While on the one hand couched as a “humanitarian corridor,” officials have also presented it as a place the Syrian rebels could operate with impunity, as a way to further destabilize the Assad government. It’s a plan rife with problems which would create an open-ended ground occupation in the region.
The good news is that Turkey isn’t on the verge of trying to do this unilaterally, with Foreign Minister Mevlut Cavusoglu saying that it is “unrealistic” to expect Turkey to launch a unilateral ground operation into Syria.
France has endorsed the idea of a buffer zone, but the Hollande government has not committed troops to actually creating it, nor does it seem likely that any other nation is going to step up with boots on the ground for Turkey’s plan. So long as the Turkish position remains that they don’t want to have to create this buffer zone by themselves, the plan itself seems unlikely to be followed through on.

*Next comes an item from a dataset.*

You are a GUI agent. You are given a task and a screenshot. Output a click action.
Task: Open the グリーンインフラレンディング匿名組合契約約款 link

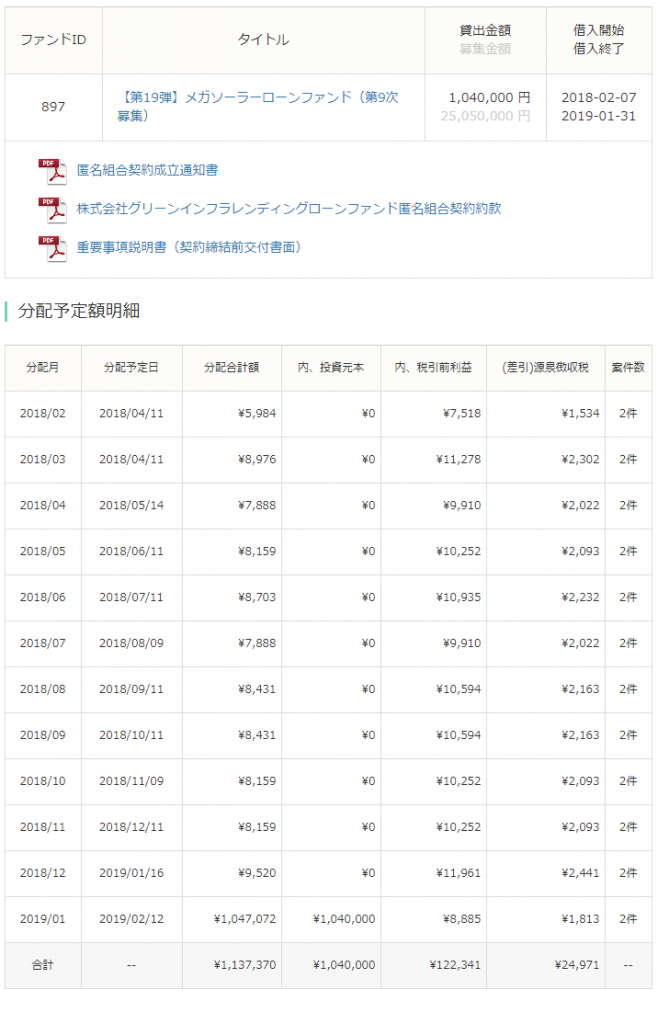click(x=288, y=209)
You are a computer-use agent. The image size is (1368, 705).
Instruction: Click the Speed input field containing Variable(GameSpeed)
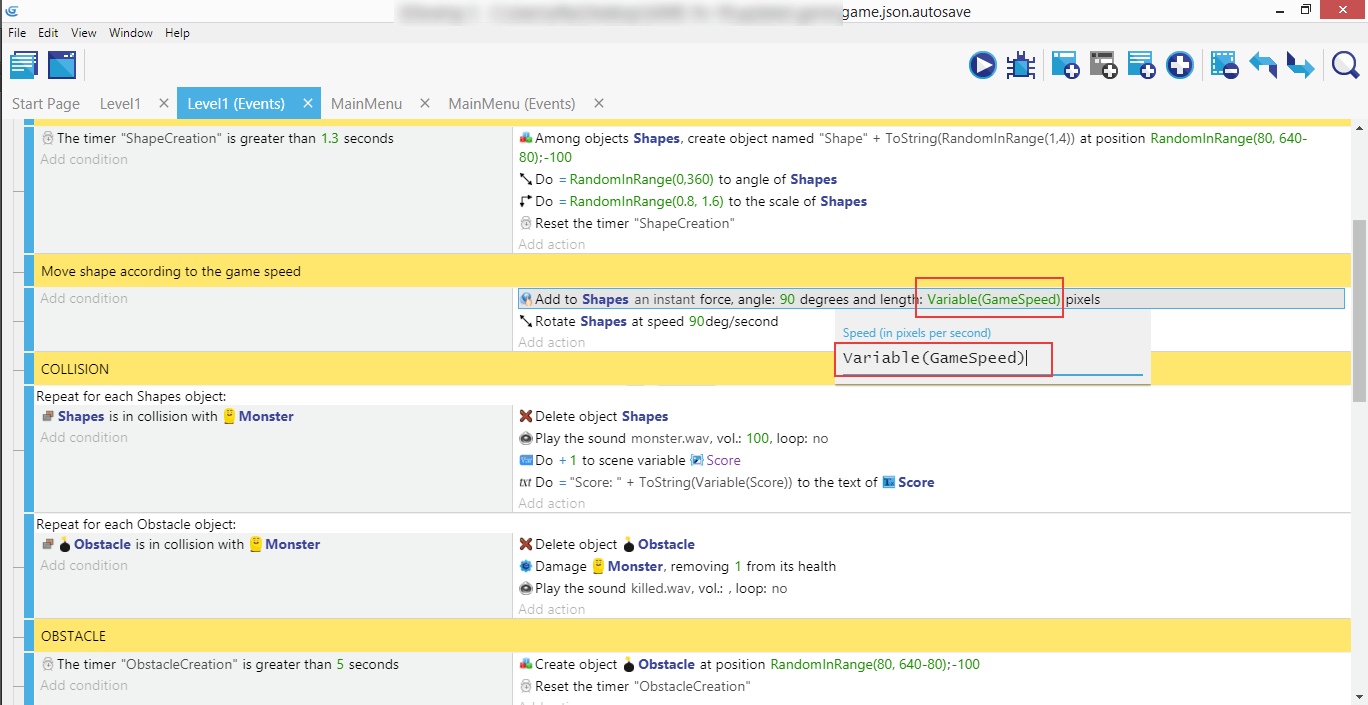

Turkey is pushing an "Assad First" strategy, much like Germany First in WW2.
For Turkey, the buffer zone offers many advantages: it moves the refugee problem out of Turkey, it creates a government for Syria up and running on Syrian territory in a form Turkey likes which can contest fo control of Syria, and it creates that Turkish government design INSTEAD OF A KURDISTAN.
Turkey argues that ISIS can only be defeated when the jihadi drive against Assad is removed, taking much of the steam out of the ISIS appeal. Otherwise, the existence of Assad keeps ISIS going too.
Now these are some self-serving points. But, they may also be correct. We cannot offer a credible way to defeat ISIS first, fighting both sides from the middle as ISIS goes on with political wind in its sails.
If we don't want to do it Turkey's way, we'll have to offer a credible, comprehensive alternative strategy, not just some bombing missions and demands for Turkey to do what we don't want to do ourselves on the ground.
France is not the only government pushing for the idea, NATO's neo chief is second in line and be sure that USG sooner or later will join in unless they change their mind and going to start Assad, Iran, Iraq to fight these illegitimate sons of Saudis, Jordanian King and UAE.